Gerade in wirtschaftlich schwierigen Situationen nutzen europäische Unternehmen ihre Storage-Ressourcen nicht effizient genug, wie eine kürzlich durchgeführte Unisys-Umfrage belegt. Nicht nur in der IT-Abteilung sollte daher über strukturiertes Datenmanagement, statt über die Anschaffung neuer Speicher-Kapazitäten diskutiert werden. Ein spannender Ansatz kann aber auch die Auslagerung von IT Infrastruktur Services sein. Lesen Sie dazu interessante Details in der aktuellen Ausgabe dieses Newsletter.

„Ein alter Hut“ mit neuen Aspekten ist das Thema Virtualisierung: In den letzten fünf Jahren hat Unisys weltweit über 600 Konsolidierungs- und Virtualisierungsprojekte realisiert. Innovative Technologien und Entscheidungs-Frameworks setzen Virtualisierung im Enterprise Server Bereich auch jetzt wieder ganz oben auf die Agenda von IT-Managern.

Ganz aktuell sind auch die Ergebnisse des vierten Unisys Security Index: Fast zwei Drittel der Verbraucher glauben, dass sie gegenwärtig besonders dem Risiko von Identitätsdiebstahl und Kreditkartenbetrug ausgesetzt sind.

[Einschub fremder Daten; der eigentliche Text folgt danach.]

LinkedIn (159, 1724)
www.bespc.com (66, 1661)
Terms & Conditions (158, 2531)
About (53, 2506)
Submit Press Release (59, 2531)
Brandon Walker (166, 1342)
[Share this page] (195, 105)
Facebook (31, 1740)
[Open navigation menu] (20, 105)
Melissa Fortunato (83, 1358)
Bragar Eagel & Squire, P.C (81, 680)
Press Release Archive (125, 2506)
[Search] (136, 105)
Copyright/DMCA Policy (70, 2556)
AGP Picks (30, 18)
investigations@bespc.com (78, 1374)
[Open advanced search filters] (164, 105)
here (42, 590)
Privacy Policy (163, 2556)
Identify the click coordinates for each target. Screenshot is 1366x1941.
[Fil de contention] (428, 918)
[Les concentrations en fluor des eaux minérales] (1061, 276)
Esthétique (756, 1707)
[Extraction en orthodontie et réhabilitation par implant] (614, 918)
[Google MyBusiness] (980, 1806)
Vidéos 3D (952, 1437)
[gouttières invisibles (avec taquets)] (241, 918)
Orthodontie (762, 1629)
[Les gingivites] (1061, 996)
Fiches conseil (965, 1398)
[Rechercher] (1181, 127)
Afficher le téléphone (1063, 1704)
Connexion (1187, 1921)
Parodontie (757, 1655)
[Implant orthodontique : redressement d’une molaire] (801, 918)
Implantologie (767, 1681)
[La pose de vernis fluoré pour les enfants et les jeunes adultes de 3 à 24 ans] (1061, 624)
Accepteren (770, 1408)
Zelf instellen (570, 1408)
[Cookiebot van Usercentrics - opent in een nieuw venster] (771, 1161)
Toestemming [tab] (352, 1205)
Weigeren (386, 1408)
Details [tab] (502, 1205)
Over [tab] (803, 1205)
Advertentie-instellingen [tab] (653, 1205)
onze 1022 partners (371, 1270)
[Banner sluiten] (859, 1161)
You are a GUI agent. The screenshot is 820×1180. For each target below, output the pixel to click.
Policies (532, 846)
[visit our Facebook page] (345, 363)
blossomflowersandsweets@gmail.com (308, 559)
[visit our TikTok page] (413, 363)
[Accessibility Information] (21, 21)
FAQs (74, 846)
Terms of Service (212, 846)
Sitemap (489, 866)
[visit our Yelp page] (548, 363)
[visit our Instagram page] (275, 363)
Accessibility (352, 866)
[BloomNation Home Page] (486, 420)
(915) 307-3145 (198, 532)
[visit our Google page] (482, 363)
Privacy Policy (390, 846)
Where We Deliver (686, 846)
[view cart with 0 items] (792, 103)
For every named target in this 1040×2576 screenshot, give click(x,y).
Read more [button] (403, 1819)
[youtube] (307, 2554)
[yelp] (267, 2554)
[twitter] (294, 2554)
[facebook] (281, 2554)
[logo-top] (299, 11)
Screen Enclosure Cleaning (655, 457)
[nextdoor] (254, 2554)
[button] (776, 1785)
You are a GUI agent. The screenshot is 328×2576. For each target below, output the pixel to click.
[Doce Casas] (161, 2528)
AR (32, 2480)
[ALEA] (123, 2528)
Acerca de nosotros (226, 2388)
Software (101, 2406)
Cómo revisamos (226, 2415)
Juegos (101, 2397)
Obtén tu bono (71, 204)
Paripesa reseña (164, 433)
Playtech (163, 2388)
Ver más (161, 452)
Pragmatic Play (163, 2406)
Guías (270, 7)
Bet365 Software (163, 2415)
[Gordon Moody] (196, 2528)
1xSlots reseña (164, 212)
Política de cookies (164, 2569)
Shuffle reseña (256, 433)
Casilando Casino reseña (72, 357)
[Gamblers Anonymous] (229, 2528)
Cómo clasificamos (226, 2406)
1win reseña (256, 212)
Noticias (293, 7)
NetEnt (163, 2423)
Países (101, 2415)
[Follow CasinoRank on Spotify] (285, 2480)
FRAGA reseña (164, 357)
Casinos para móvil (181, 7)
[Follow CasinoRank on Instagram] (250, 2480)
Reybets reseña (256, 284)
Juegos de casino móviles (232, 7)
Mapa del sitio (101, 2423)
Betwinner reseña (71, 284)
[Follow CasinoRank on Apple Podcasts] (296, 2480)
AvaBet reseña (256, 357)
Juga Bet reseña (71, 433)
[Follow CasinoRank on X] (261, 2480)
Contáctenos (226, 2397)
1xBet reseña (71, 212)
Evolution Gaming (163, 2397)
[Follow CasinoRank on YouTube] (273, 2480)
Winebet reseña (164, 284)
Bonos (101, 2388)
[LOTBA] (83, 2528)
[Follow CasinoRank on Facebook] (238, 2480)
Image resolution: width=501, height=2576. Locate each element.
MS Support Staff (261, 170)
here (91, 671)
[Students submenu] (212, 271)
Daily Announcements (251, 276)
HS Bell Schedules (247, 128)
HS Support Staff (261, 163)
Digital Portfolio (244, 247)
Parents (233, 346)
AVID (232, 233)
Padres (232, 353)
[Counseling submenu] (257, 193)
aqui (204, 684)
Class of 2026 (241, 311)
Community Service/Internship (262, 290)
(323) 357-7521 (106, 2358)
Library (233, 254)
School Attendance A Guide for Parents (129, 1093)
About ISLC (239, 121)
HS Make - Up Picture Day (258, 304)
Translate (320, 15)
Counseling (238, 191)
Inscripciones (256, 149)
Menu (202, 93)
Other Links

Um dem schwindenden Vertrauen der Konsumenten, den kontinuierlich steigenden Kosten und der Ressourcenknappheit entgegenzutreten, sind kreative Lösungen und neue Ideen mehr denn je gefragt. Und das nicht nur im Mai.


Michael Wöhrle
Direktor Enterprise Solution Services, Systems & Technology Zentraleuropa
Unisys Deutschland GmbH

 
Michael Wöhrle, Direktor Enterprise Solution Services, Systems & Technology Zentraleuropa Unisys Deutschland GmbH
 
 
Dem Datenwachstum noch immer nicht gewachsen
Dem Datenwachstum noch immer nicht gewachsen
Europäische Unternehmen haben Mühe mit dem Management der kontinuierlich wachsenden Menge ihres Datenspeichers. Dies belegt eine neue Umfrage von Unisys unter 80 europäischen Geschäftsführern und CIOs unterschiedlicher Branchen. Die Ergebnisse zeigen, dass weniger als die Hälfte der befragten Unternehmen ihre Fähigkeit, die Storage-Anforderungen und –Kapazität vorherzusagen, positiv beurteilen. Mehr als 40 Prozent haben nur begrenzten oder so gut wie keinen unternehmensübergreifenden Einblick in die aktuellen Speicheranforderungen. Dies bringt die Unternehmen unter unnötigen Druck: fast zwei Drittel der Befragten geben an, mit internen oder externen Service-Level-Agreements Probleme zu haben.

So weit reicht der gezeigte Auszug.